At all times involved in this action, plaintiff was engaged in the grocery business in Wisconsin and elsewhere, and was an employer subject to the Compensation Act of this state. It purchased butter produced at a creamery in Baraboo, Wis., at a price f. o. b. creamery, and for a time shipped it by rail to Chicago. Subsequently it desired to have the butter hauled by truck to its warehouse in Milwaukee, and at its request the manager of the creamery sent several applicants for the trucking job to plaintiff's Milwaukee offices, where one Burrows was engaged to do the hauling at a rate of 48 cents per cwt. After a time Burrows quit, and the creamery manager spoke to Arnold Arndt about hauling the butter. Arndt purchased a truck, and on June 30, 1927, delivered a load of butter at plaintiff's warehouse in Milwaukee. There plaintiff's traffic manager asked Arndt whether he was going to haul “our” butter. Arndt replied “Yes,” and plaintiff paid him for the trucking at the rate of 48 cents per cwt. Arndt continued to perform that service until Hattle was killed, in November, 1929, while trucking a load of butter to plaintiff's Milwaukee warehouse.

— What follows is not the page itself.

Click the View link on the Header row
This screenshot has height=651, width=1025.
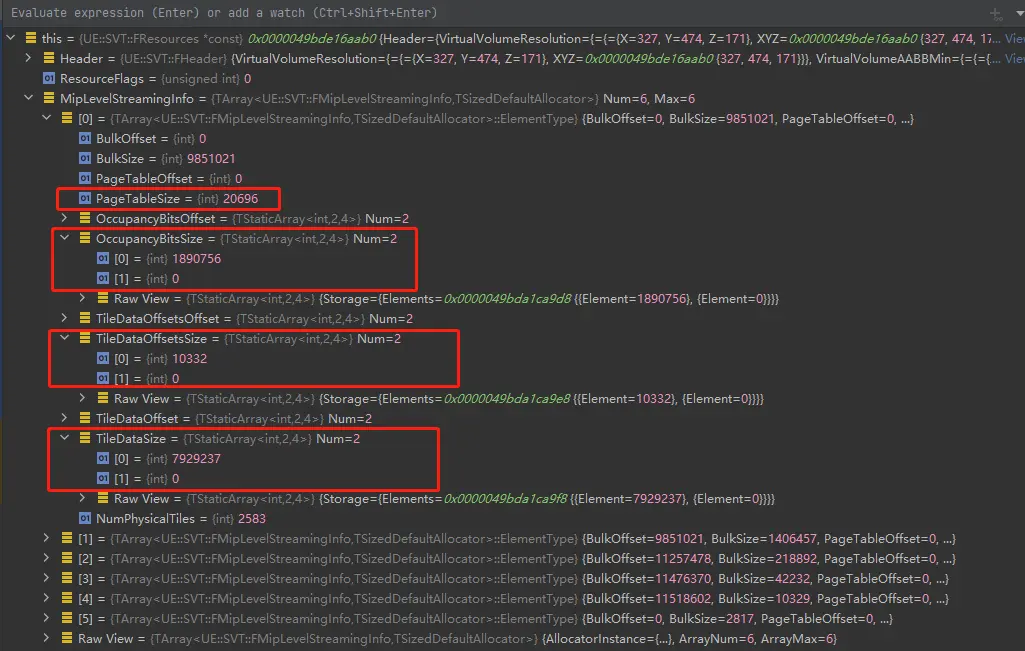coord(1014,58)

During that two and one-half year period, Arndt had hauled butter whenever plaintiff informed the creamery manager that a load was wanted at Milwaukee, and plaintiff had averaged about two loads per week. It took twenty-two hours to make the two round trips, and on a few of the return trips Arndt had hauled freight for others. He also did some trucking in and about Baraboo for other parties.

Quarles, Spence & Quarles, of Milwaukee (Arthur B. Doe, of Milwaukee, of counsel), for appellant.

John W. Reynolds, Atty. Gen., Mortimer Levitan, Asst. Atty. Gen., and Hill & Miller, of Baraboo, for respondents.

FRITZ, J.

The facts as stated above are not in dispute. Plaintiff takes exception to the award because the Industrial Commission found and concluded that Arndt was a contractor under the plaintiff; that the service which Hattle was performing when injured and which grew out of and was incidental to his employment by Arndt, was performed in pursuance of the contract between the plaintiff and Arndt; and that therefore plaintiff, as an employer subject to the Compensation Act, was liable by reason of the provisions of section 102.06, Stats., for compensation for the injuries which Hattle sustained, as an employee of a contractor who was not subject to the Compensation Act, while performing services as to which plaintiff would have been liable for compensation to Hattle if he had been working directly for plaintiff. Plaintiff contends and assigns as error that Arndt was not a contractor within the contemplation of section 102.06, Stats., because he was a common carrier, or his relationship to the plaintiff was analogous to that of a common carrier; and also that the provisions of section 102.06, Stats., are unconstitutional.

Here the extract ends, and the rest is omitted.